[Collected data]
※ ※ ※

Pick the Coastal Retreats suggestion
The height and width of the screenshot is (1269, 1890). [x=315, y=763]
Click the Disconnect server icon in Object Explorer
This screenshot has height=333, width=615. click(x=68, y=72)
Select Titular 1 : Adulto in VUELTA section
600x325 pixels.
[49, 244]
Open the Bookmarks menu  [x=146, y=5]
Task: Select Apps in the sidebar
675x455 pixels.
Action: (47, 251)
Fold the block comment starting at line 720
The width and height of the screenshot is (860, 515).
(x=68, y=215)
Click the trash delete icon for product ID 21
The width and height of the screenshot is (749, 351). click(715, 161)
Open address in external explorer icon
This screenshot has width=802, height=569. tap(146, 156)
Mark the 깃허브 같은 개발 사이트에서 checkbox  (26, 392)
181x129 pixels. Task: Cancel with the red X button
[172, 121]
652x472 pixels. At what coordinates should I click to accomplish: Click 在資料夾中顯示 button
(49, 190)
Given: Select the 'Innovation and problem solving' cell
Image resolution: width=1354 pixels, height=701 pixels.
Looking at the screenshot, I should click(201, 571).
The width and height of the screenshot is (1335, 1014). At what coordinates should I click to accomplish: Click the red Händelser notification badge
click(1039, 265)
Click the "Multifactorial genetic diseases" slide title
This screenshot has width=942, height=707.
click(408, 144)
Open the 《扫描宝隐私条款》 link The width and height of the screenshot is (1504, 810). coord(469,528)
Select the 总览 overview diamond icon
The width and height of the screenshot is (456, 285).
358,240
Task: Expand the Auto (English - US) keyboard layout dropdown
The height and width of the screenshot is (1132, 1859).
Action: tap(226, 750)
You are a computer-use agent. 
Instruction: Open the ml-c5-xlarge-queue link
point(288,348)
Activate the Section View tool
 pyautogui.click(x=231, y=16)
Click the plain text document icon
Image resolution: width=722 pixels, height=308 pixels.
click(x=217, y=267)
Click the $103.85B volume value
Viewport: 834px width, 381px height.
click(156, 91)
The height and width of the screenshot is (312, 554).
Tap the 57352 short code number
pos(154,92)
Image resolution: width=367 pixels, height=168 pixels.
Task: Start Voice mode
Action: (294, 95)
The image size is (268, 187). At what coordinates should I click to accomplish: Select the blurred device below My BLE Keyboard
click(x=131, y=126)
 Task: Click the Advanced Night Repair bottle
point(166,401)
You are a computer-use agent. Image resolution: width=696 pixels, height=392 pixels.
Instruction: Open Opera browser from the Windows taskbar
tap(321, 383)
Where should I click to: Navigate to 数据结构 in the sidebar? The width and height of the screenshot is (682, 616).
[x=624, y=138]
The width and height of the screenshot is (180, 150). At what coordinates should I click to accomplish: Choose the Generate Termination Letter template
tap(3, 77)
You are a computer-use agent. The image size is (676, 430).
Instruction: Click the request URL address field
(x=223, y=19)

※ ※ ※

Exercise requirements: Whenever a line in the entries above includes the word "computer", pull that line out.

Task answer:
You are a computer-use agent. 
You are a computer-use agent. Image resolution: width=696 pixels, height=392 pixels.
You are a computer-use agent. The image size is (676, 430).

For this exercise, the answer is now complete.